北方領土の択捉島に残されていた墓碑銘にこんなことが書いてあった。「忍山良耐居士」と。僕はここから、開拓のために血と汗を流してきた日本人がいたということを強く感じる。これは北方領土に限らず、竹島でも、尖閣諸島でも、全く同じなんだ。
要するに、領土問題をないがしろにするということは、先人たちが流してきた「日本人の血と汗の開拓の歴史」を消すことに等しい。それは日本人として最も切ない話だと思う。

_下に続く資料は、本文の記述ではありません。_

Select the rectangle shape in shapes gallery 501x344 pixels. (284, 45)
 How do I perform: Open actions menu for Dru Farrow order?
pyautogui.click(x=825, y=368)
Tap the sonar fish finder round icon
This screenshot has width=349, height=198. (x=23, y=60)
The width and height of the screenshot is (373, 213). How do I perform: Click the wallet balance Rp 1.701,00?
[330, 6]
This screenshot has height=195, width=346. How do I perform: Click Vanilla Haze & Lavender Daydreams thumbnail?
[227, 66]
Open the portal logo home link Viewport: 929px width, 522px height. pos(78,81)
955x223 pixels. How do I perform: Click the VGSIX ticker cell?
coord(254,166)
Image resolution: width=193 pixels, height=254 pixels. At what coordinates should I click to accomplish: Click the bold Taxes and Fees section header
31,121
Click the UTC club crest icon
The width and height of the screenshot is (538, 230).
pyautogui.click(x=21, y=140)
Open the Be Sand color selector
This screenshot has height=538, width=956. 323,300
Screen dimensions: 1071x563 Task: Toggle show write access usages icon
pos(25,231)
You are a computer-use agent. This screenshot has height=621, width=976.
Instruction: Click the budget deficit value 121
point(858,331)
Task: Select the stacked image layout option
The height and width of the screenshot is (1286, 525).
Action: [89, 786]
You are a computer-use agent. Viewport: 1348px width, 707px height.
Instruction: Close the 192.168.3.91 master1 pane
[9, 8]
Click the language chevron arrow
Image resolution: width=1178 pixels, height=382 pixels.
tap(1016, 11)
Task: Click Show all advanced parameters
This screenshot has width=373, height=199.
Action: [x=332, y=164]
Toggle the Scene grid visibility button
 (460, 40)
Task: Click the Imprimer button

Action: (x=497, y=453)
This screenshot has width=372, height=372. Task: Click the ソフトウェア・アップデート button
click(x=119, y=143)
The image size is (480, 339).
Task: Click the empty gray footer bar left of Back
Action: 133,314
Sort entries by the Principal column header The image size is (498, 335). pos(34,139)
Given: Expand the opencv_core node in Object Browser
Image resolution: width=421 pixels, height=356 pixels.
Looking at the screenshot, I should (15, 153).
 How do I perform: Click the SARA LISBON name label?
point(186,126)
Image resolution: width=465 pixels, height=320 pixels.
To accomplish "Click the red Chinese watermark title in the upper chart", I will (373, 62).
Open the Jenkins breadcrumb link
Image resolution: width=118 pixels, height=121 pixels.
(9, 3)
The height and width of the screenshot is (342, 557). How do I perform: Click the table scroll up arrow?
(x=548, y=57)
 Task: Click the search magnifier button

だから、例えば尖閣諸島であれば、開拓者である福岡県出身の古賀辰四郞(1856―1918)の苦難や苦労を日本人全体で共有することが大切だと思う。そのためには黙ってないで、叫ぶときは叫ぶ、言うべき時は言う必要がある。そこに日本人としての自尊心があると思うね。(里永雄一朗)
[プロフィール]
山本皓一(やまもと・こういち) 1943年、香川県生まれ。日本大学芸術学部写真学科卒。雑誌の写真記者を経て、フリーランスのフォト・ジャーナリストに転身。独裁国家の北朝鮮、崩壊直前のソ連、日本の国境の島々を踏破するなど、世界各国をルポルタージュしてきた。日本写真家協会とペンクラブの会員。